Hallo @Spätberufene, willkommen hier.

Leider ist es oft schwierig einen guten, vertrauenswürdigen und kompetenten Arzt zu finden. Mit dem Problem bist du also sicher nicht alleine. Auch kann man leider nicht davon ausgehen, dass Ärzte sich mit allen Erkrankungen gut auskennen. Sogar in ihrem eigenen Fachbereich ist es schwierig mit allen neuen Erkenntnissen schritt zu halten. Sich das einzugestehen und dann zu einem kompetenten Kollegen zu überweisen ist - ebenfalls leider - nicht Teil unseres Gesundheitssystems.

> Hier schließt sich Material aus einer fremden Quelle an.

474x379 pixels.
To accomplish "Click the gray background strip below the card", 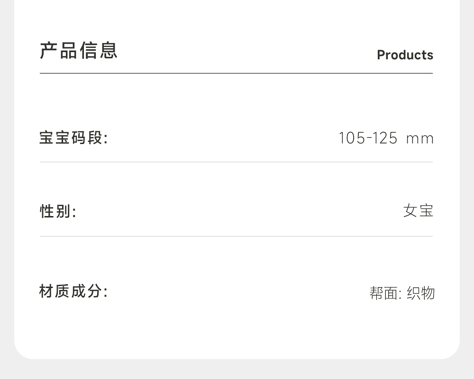I will point(237,370).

Das beste was man machen kann, sicher bei einer chronischen Erkrankung, ist sein eigener Experte zu werden. Dein Schritt, sich hier anzumelden und dich zu informieren ist also genau richtig.

Das zweite ist, dass es sich lohnt so lange zu suchen bis man einen guten, kompetenten Ärztestamm aufgebaut hat. Das kann eine ganze Weile dauern, nach dem Motto "man muss viele Frösche küssen...."

Wenn du Schmerzen und Schwellungen von Gelenken hast, ist deine PsA nicht inaktiv oder du hast noch eine weitere Erkrankung, z.B. Arthrose. Aber dann gehört auch das abgeklärt. 

Meine Vorgehensweise wäre folgende:

- eine Uniklinik in meiner Nähe suchen die eine Psoriasis Sprechstunde hat

- einen Termin machen

- alle meine schon gelaufenen Untersuchungsergebnisse (Blut, Röntgen,  Echo, ...) besorgen.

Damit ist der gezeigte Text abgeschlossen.